• [Requirement A]:
Duplicate everything in the convention account from "Something else I" down to "to go back.".
• [Requirement B]:
In the convention account, which area of Berlin held the conference?

• [Text segment]:
[Start of Attachment]

Book conventions aren't just for readers. For a writer, these events can be a unique, fun-filled experience — especially when a convention takes you overseas! Today we follow author Larissa Ione as she attends the first ever LoveLetter Convention in Berlin. Hosted by the German LoveLetter magazine, Ione shares with us what it was like attending, as well as some photos and tips for those who may want to go next year!
This year I had the awesome opportunity to attend the first Annual LoveLetter Convention in Berlin, Germany, and now that it’s over, I’m already looking forward to the next one.
The fact that I’m looking ahead to another LoveLetter convention says something about the event, because conferences tend to bring out the terrified wallflower in me. But early on the first day, when one reader told me that she and some friends had come all the way from Italy just to see me, I was so grateful and overwhelmed that my nervousness faded away. In fact, they were more nervous than I was – one lady said that her friend was near tears and shaking too hard to even come in the room to meet me. I wish I’d had a nice glass of wine for the poor friend, but we settled for hugs, and a few minutes later, I had new friends who I’ve shared emails with since. It was a wonderful way to soothe the nerves and start a conference!
So why should you attend? Well, for authors whose works have been translated into other languages (German, obviously, but also other European languages,) the conference, organized and hosted by LoveLetter Magazine, is a fabulous opportunity to meet readers you might not otherwise have a chance to interact with.
Larissa Ione with fellow authors at the LoveLetter Convention. Spot any familiar faces?
For readers, the benefits of attending are countless, but topping the list are factors such as price (the conference fee is reasonable, and they worked out special pricing at local hotels), the great goody bags, the chance to ask your favorite authors your most burning questions, and the opportunity to meet like-minded readers in a fun setting.
The language barriers are minimal — translators were active during panels, and most of the readers I encountered had at least some knowledge of the English language. I will say that I plan to learn at least basic conversational German before I go back … partly to help ease the slight communication gap and partly because outside of the conference, some knowledge is helpful. I was lucky enough to have my husband to help me navigate the restaurants, shops, and transportation systems of Berlin, but if I were to attend alone, I would have been a little intimidated.
But … I found it interesting that many — at least half — of the readers who attended the convention preferred to read the English versions of my books, which made conversations even easier. The events themselves were varied and fun, providing readers with dozens of choices every day, from Q&A’s with their favorite authors to trivia games, readings, and “blind dates” with authors. Two book-signings gave everyone the opportunity to nab free books and meet new authors, while giving authors a chance to chat with new readers.
Something else I really loved was that the location of the conference, in the Spandau area of Berlin, kept us away from the super-busy city while still affording a variety of shops, restaurants, and sightseeing activities within just a few blocks of the conference building. Believe me, I took full advantage of the location to eat local specialties, tour historic sights, and hang out with readers while we toasted our shared love of books and good beer!
Larissa with a new German friend!
So…yes, the beer and food were amazing, but I can’t talk about the conference without mentioning how well orchestrated it was. The German publishers were very actively involved in the conference, and I can’t thank them, and the staff and volunteers from LoveLetter magazine, enough. In my opinion, the event was a huge success, and as I mentioned earlier, I can’t wait to go back.
A couple of tips I’d like to share if you plan to attend: Book a hotel as close to the conference center as possible — if you aren’t familiar with the German transportation system, you’ll appreciate being close enough to walk (my feet want to remind you to wear comfortable shoes!) If you must take a taxi, be sure to ask what the fare will be before you get in the cab. You’ll likely get a lower rate than if you take the cab without negotiating a price beforehand. Most of all, be willing to step outside your comfort zone to try the food, meet the locals, and talk to conference attendees. Europe is a blossoming market for romance novels, and with any luck, the LoveLetter conference will grow every year, until it’s as big and successful as the conventions we see in North America!
Hope to see you in Germany, and for now, Auf Weidersehen!

[End of Attachment]

• [Information shown]:

[Start of Attachment]

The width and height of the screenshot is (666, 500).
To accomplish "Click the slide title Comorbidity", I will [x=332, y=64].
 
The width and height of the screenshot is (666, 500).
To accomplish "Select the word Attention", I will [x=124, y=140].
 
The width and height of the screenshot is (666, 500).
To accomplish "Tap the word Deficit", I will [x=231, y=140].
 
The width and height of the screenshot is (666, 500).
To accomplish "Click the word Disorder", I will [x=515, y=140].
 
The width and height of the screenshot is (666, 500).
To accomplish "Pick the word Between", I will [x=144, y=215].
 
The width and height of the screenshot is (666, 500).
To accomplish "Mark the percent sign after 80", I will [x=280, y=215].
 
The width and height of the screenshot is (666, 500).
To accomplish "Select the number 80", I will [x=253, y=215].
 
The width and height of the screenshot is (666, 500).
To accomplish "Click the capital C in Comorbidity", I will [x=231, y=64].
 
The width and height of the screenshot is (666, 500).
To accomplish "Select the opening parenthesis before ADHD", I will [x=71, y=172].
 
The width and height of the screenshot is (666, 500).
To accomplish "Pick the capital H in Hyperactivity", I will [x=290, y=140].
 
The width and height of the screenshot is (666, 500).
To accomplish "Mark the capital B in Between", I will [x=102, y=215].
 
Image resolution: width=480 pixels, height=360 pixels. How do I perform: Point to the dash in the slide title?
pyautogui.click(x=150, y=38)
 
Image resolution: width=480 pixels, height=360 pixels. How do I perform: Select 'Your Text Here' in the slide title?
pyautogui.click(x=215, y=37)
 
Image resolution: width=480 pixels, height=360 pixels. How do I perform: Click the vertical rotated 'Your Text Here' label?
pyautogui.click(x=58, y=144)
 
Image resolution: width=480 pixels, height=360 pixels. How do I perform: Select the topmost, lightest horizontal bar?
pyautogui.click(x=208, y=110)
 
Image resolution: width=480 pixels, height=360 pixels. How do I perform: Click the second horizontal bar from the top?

[End of Attachment]

• [Written reply A]:
Something else I really loved was that the location of the conference, in the Spandau area of Berlin, kept us away from the super-busy city while still affording a variety of shops, restaurants, and sightseeing activities within just a few blocks of the conference building. Believe me, I took full advantage of the location to eat local specialties, tour historic sights, and hang out with readers while we toasted our shared love of books and good beer!
Larissa with a new German friend!
So…yes, the beer and food were amazing, but I can’t talk about the conference without mentioning how well orchestrated it was. The German publishers were very actively involved in the conference, and I can’t thank them, and the staff and volunteers from LoveLetter magazine, enough. In my opinion, the event was a huge success, and as I mentioned earlier, I can’t wait to go back.

• [Written reply B]:
The Spandau area of Berlin.